Search code examples
pythonneural-networkkerastheanoloss-function

Max-margin loss in Keras/theano


I want to train a neural network in Keras (with theano as backend) with a max-margin loss function using one negative sample per positive sample:

 max(0,1 -pos_score +neg_score)

I have a neural network which takes two arguments i and j and return score base(i,j). For given i, I have a positive sample j and negative sample k. So, I want to compute the following:

 max(0, 1 - base(i, j) + base(i, k))

At abstract level, my code looks like the following:

i = Input(...) # d=100
j = Input(...) # d=300
k = Input(...) # d=300

i_vec = Sequential()
i_vec.add(Dense(20, input_dim=100))
j_vec = Sequential()
j_vec.add(Dense(30, input_dim=300))

base = Sequential()
base.add(Merge([i_vec, j_vec], mode='concat')
# Here goes definition of the base network
base.add(Dense(output_dim=1, bias=False))

pos = base([i, j])
neg = base([i, k])

def custom_loss(y_true, y_pred):
    return K.maximum(0, 1 - y_pred[0] + y_pred[1])

model = Model(input=[i,j,k], output=[pos, neg])
# Shape of I=(1000,100), J and K=(1000,300), XX=(1000,)
model.fit([I, J, K], [XX,XX], nb_epoch=10)

Note that the XX is useless during the training.

While running the code, I got the following error:

ValueError: GpuElemwise. Output dimension mismatch. Output 0 (indices start at 0), working inplace on input 0, has shape[0] == 1, but the output's size on that axis is 32.
Apply node that caused the error: GpuElemwise{Composite{(i0 * (i1 * i2))}}[(0, 0)](GpuElemwise{Composite{Cast{float32}(EQ(i0, i1))}}[(0, 0)].0, GpuElemwise{Composite{(i0 / (i1 * i2))}}[(0, 0)].0, GpuFromHost.0)
Toposort index: 83
Inputs types: [CudaNdarrayType(float32, vector), CudaNdarrayType(float32, (True,)), CudaNdarrayType(float32, vector)]
Inputs shapes: [(1,), (1,), (32,)]
Inputs strides: [(0,), (0,), (1,)]
Inputs values: [CudaNdarray([ 1.]), CudaNdarray([ 1.]), 'not shown']
Outputs clients: [[GpuIncSubtensor{InplaceInc;int64}(GpuIncSubtensor{Inc;int64}.0, GpuElemwise{Composite{(i0 * (i1 * i2))}}[(0, 0)].0, Constant{1}), GpuElemwise{neg,no_inplace}(GpuElemwise{Composite{(i0 * (i1 * i2))}}[(0, 0)].0)]]

I think the problem is in the computation of the loss function.

Note: I have tried with the XX as raw vector and column vector. But, the error remains same.

Solution for the same problem with TensorFlow as backend is available here and here.


Edit 1:

Changing the loss function as below works (I mean it works without any error). But, neither I know why nor I know about the correctness of the new code.

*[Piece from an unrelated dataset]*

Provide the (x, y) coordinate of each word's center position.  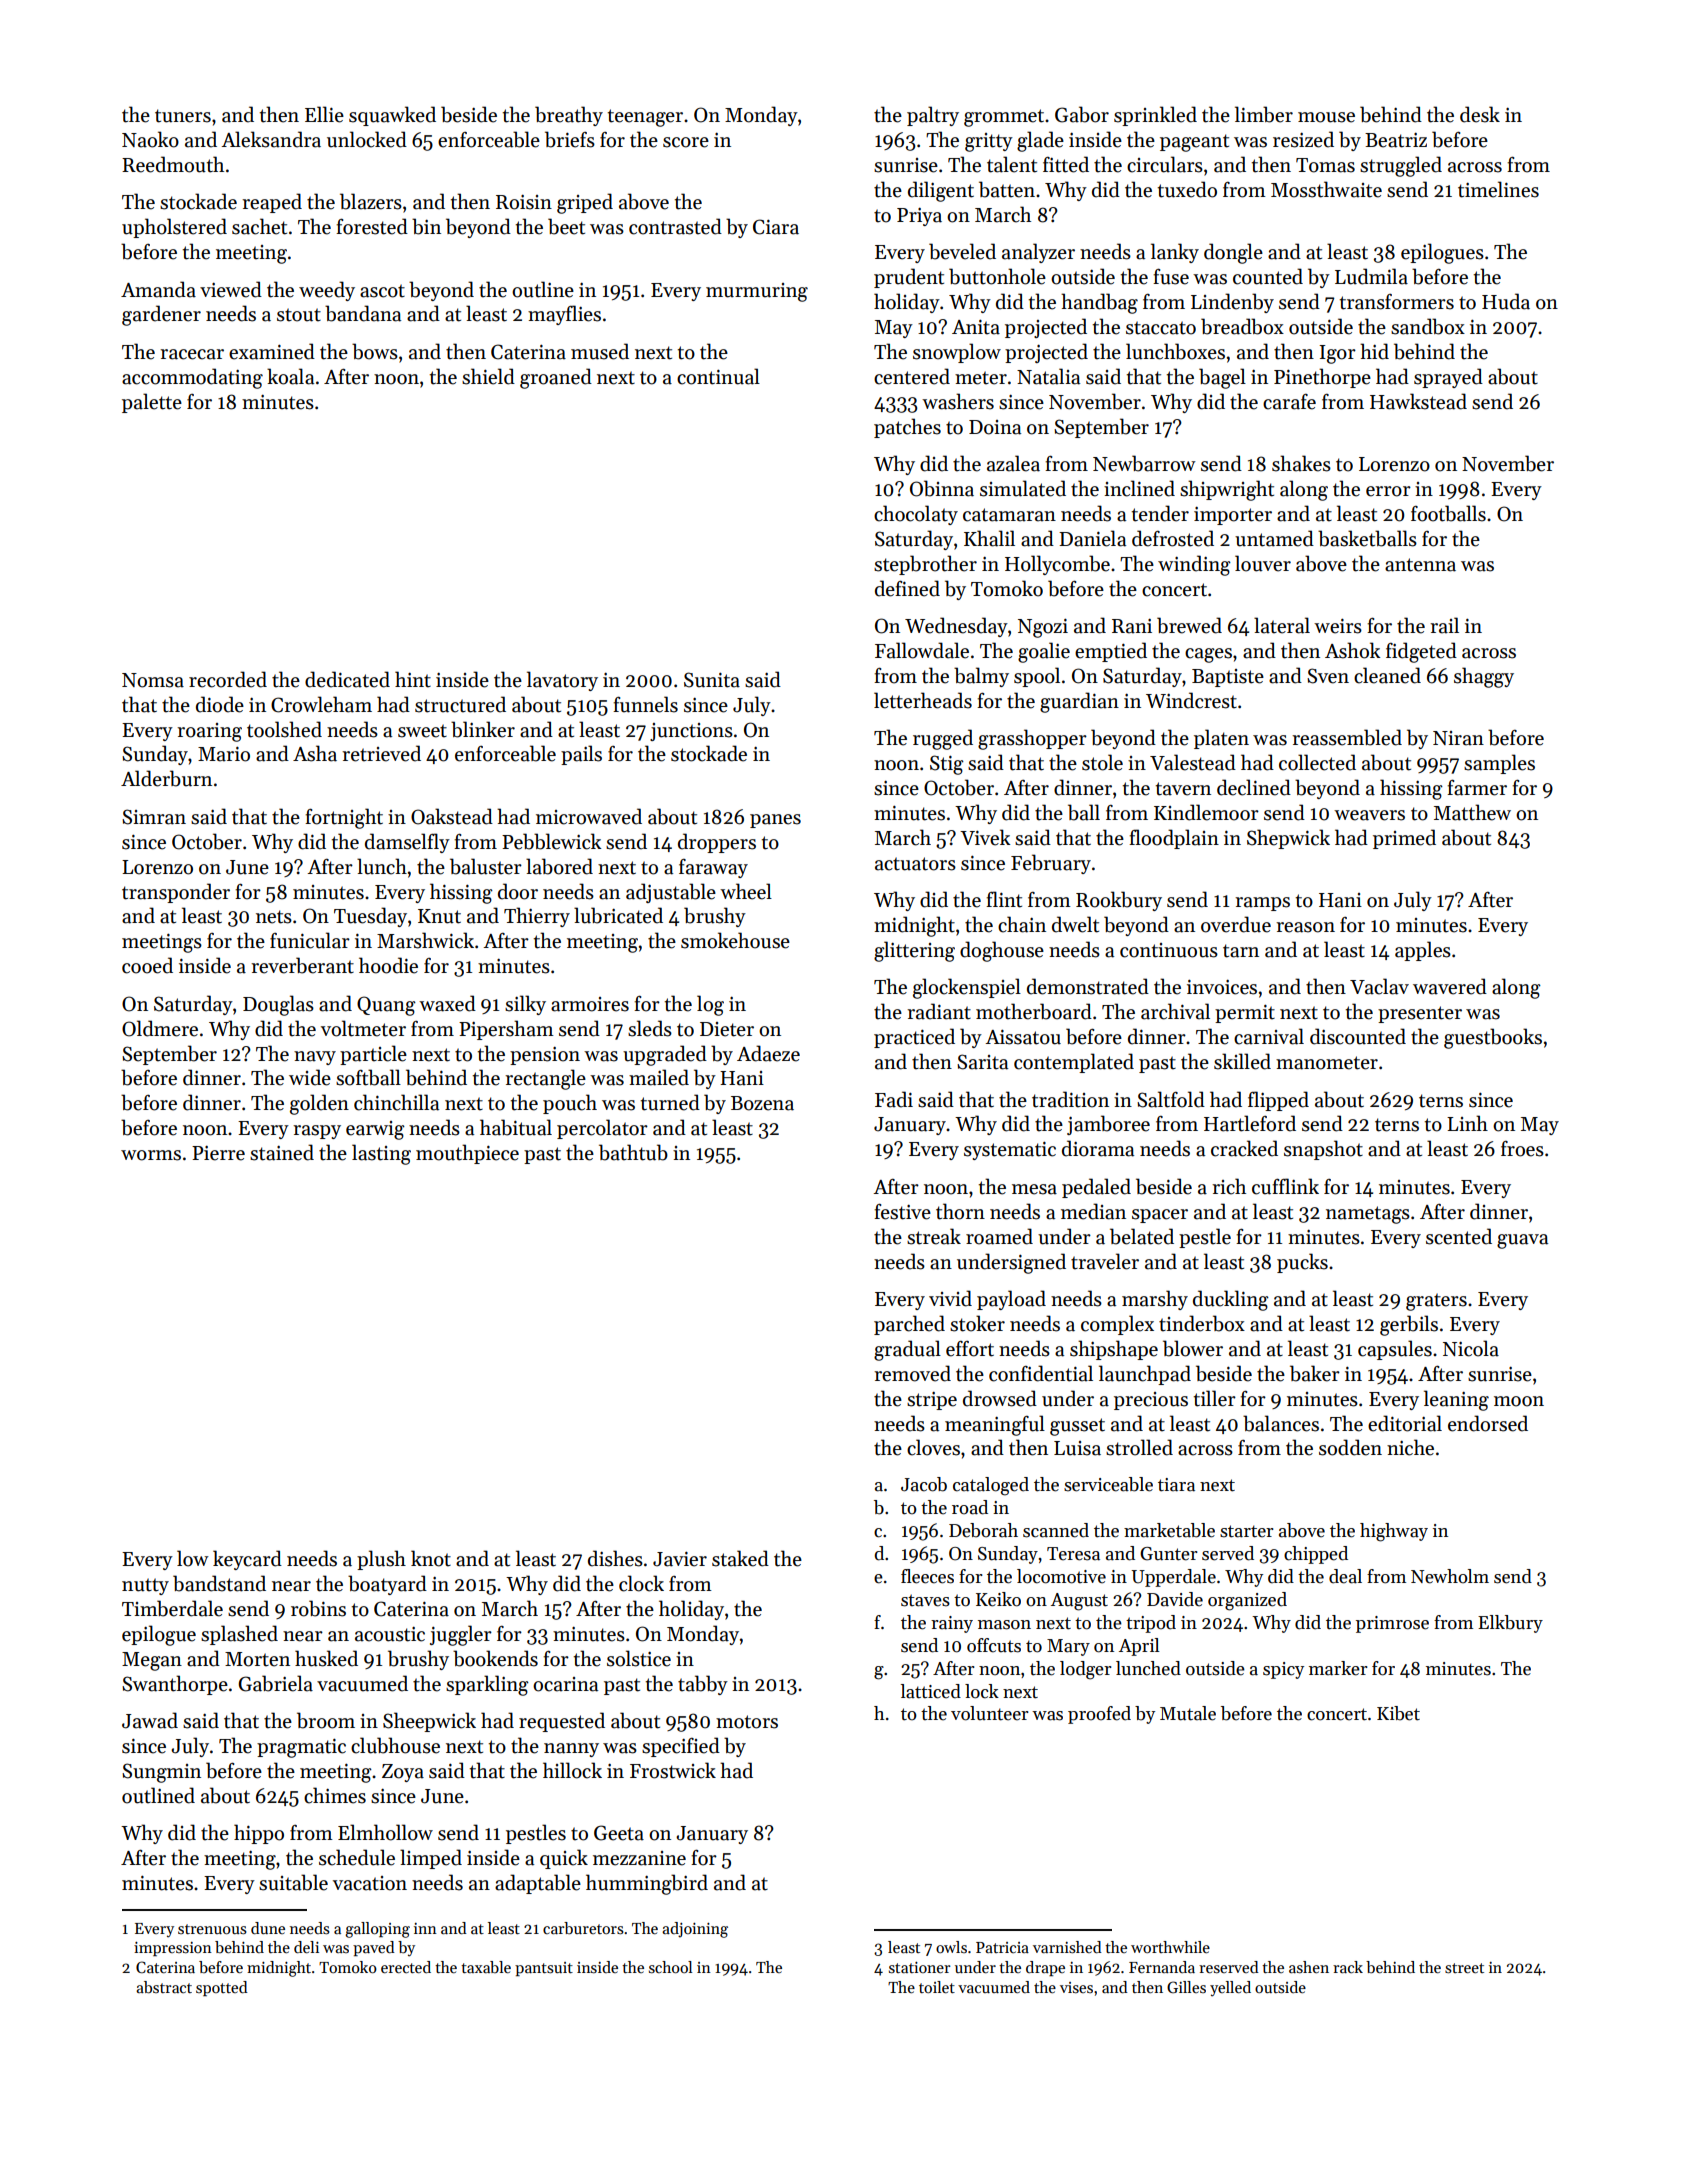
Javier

def custom_loss(y_true, y_pred):
    return K.sum(K.maximum(0, 1 - y_pred[0] + y_pred[1]))

Solution

  • It seems like K.maximum(0, 1 - y_pred[0] + y_pred[1]) does not give you a scalar loss value, but rather the error per sample. You need to average the loss for the entire minibatch. Thus, using K.sum reduce the per-sample loss to a per-minibatch scalar loss. I suppose it would be more accurate to use mean instead of sum (in case you decide to change batch size).